*** RECORDS FOR THE EXERCISE Section Begins ***

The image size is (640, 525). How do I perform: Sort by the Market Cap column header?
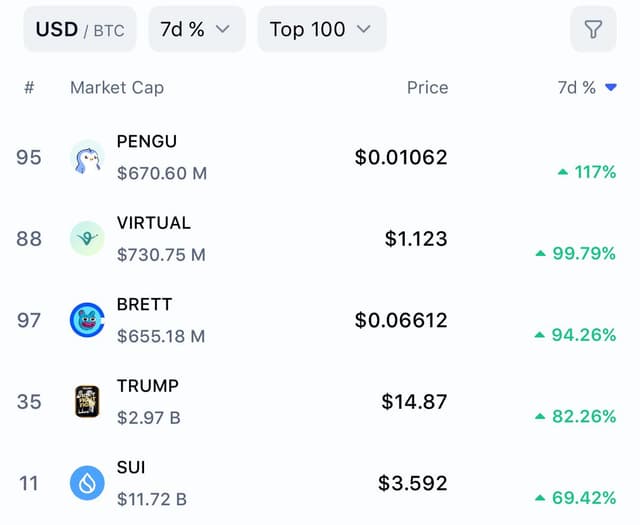[117, 87]
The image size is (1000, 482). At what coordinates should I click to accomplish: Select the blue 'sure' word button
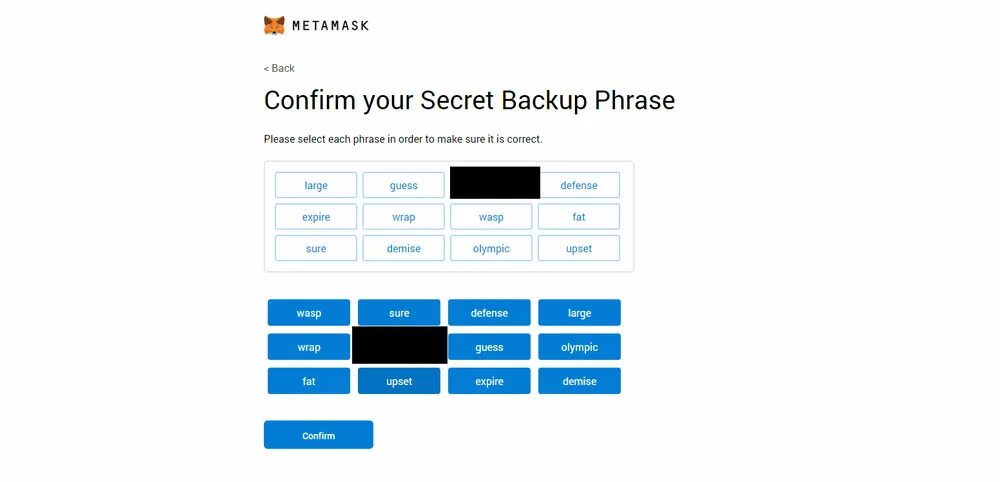[x=399, y=312]
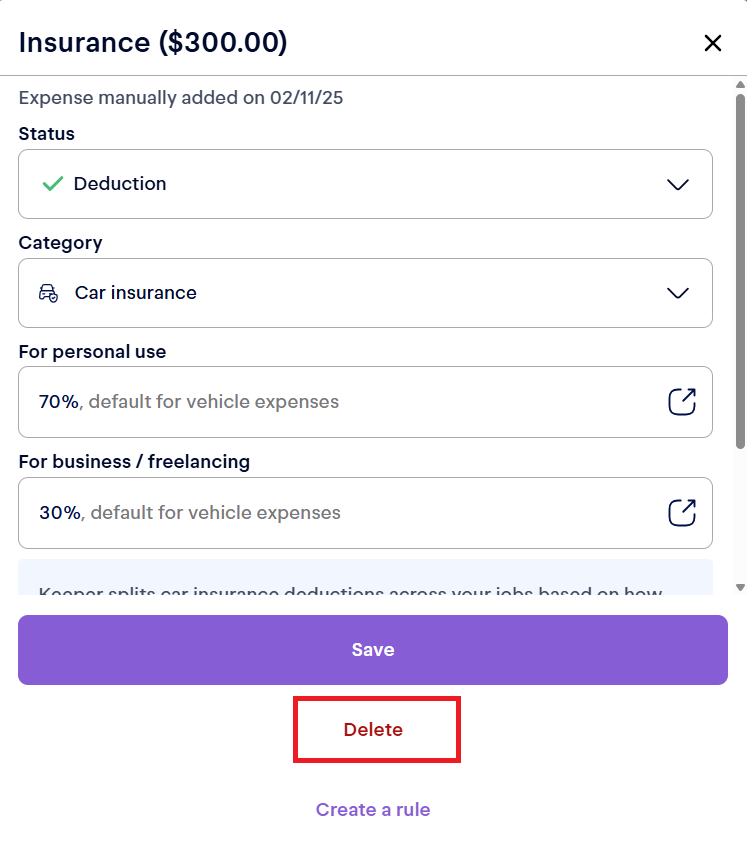
Task: Click the vertical scrollbar thumb
Action: click(740, 270)
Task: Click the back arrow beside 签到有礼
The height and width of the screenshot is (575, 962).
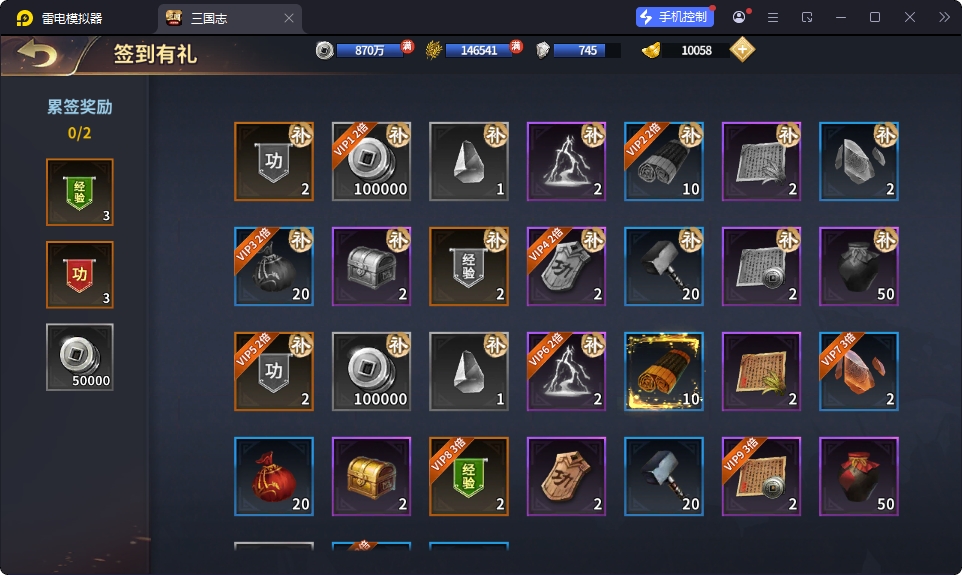Action: (x=37, y=53)
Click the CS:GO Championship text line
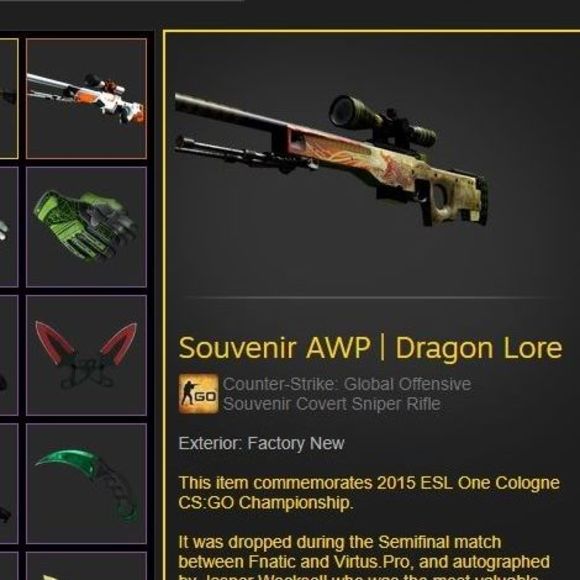The image size is (580, 580). point(266,503)
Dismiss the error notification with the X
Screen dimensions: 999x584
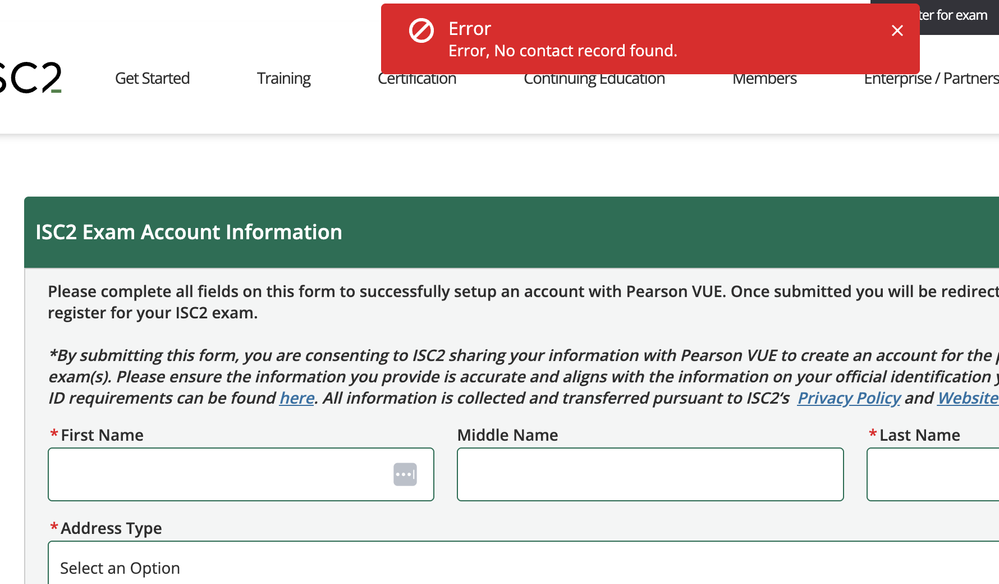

*** RECORDS FOR THE EXERCISE Section Ends ***

* BRIEF *
Output the material word for word, and keep the pictures out.

* RESULT BELOW *
The image size is (640, 525). How do I perform: Sort by the Market Cap column header?
[117, 87]
The image size is (1000, 482). At what coordinates should I click to accomplish: Select the blue 'sure' word button
[x=399, y=312]
Task: Click the vertical scrollbar thumb
Action: click(740, 270)
Task: Click the back arrow beside 签到有礼
The height and width of the screenshot is (575, 962).
Action: (x=37, y=53)
Click the CS:GO Championship text line
The image size is (580, 580). point(266,503)
Dismiss the error notification with the X
Screen dimensions: 999x584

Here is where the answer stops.